Clymer Seniors Hear Hanover Historian

Vince Martonis is pictured with items he used as part of a presentation recently to the Clymer Area Senior Citizens. Submitted photo

CLYMER — Vince Martonis, Hanover town historian, was the guest speaker at a recent monthly meeting of the Clymer Area Senior Citizens at the Dutch Kitchen in Clymer.

His program on “Chautauqua County Curiosities” captivated the attendees from Ashville, Busti, Findley Lake, Harbor Creek, North East and the Clymer area.

All were associated with New York state historical markers being placed this year. Two of the markers are scheduled for Hanover and one for Ellery. Martonis planned and completed the work needed for the Hanover markers. The Ellery marker is a project initiated by Martonis with the assistance of Cherrie Clark, Ellery town historian, and later approved and paid for by the Bemus Point Historical Society.

The first marker-curiosity discussed involved Joseph “Black Joe” Hodge who operated a tavern at Cattaraugus Creek around 1790. Marrying a local Seneca woman, he was the probable father of Chloe Sottle, wife of Amos Sottle, the first settler of Chautauqua County. Artifacts from the tavern were discovered by amateur archaeologists in the 1960’s. Martonis has been trying to relocate the tavern site, since the men who found it made no maps and wrote no specific directions. An extensive search last year yielded just 2 artifacts in the general area. Additional searching is planned for this year. This marker will be placed at the Hanover Boat Launch later this year.

The second marker-curiosity presented detailed the history of Dr. Eleanor E. Burnside and the Purifico medicine she made and sold. Martonis displayed 7 different Purifico bottles, some with labels, from the late 1800’s and early 1900’s. The bottles were embossed from Buffalo, Forestville, Jamestown, Ashville, and Bridgeburg, Ontario. Dr. Burnside started making and selling Purifico in Buffalo but later set up in Forestville where she was involved with the Forestville Sanitarium until her death in 1921. The bottles with other place names were made to help sell the medicine in those areas. This marker will soon be placed at the corner of Academy and Prospects streets in Forestville, where the building which once was the Forestville Sanitarium still stands today.

The final marker-curiosity covered the history of William Barrows of Ellery and the Red Bird Tavern. Barrows settled at the intersection of what is today Route 380 and Pickard Road heading west from there and Sinclair Drive coming from the east. Around 1812 Barrows built a tavern on the northwest corner. The east-west road at that time was known as the “Chautauque (so spelled) Road,” constructed from Bath, New York, straight west to Mayville. It quickly became the main settlement route for early settlers heading west through the southern tier. Barrows no doubt assisted many of them with a place to stay and a hot meal, as well as livery for their horses or oxen.

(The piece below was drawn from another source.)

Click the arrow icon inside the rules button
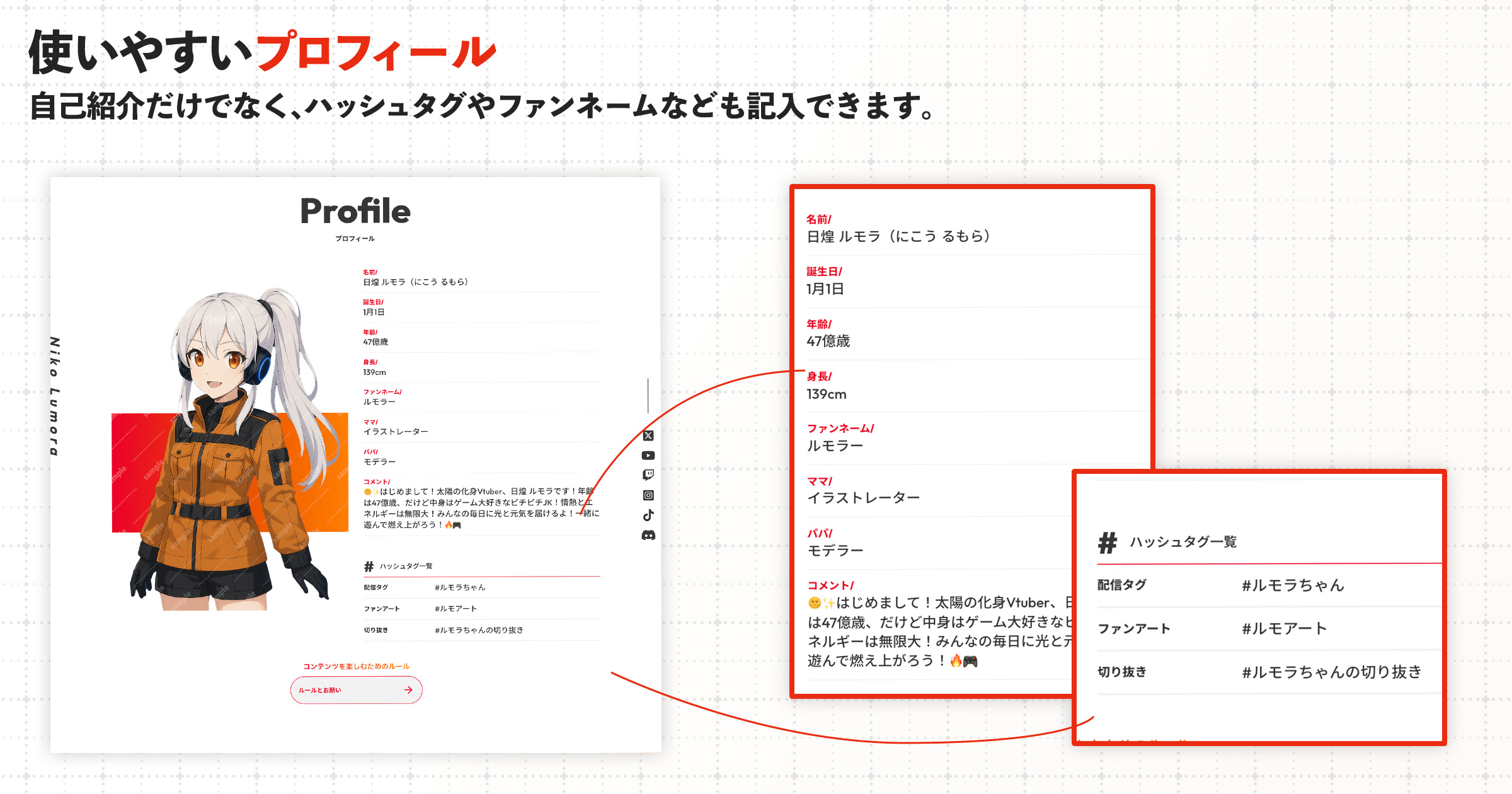[x=408, y=690]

Martonis has in his collection an original 1812 letter written by Barrows. He has been reading the letter at his Chautauqua Curiosities programs over the years. Last year he decided that a New York State historical marker ought to be placed to commemorate Barrows and his historic Red Bird Tavern. So he introduced the idea at a program he gave to the Ellery seniors earlier this year. This led to the Bemus Point Historical Society becoming involved.

Martonis pitched his idea for the marker at a June meeting and the society approved and funded it. Placement of this marker will probably occur in September.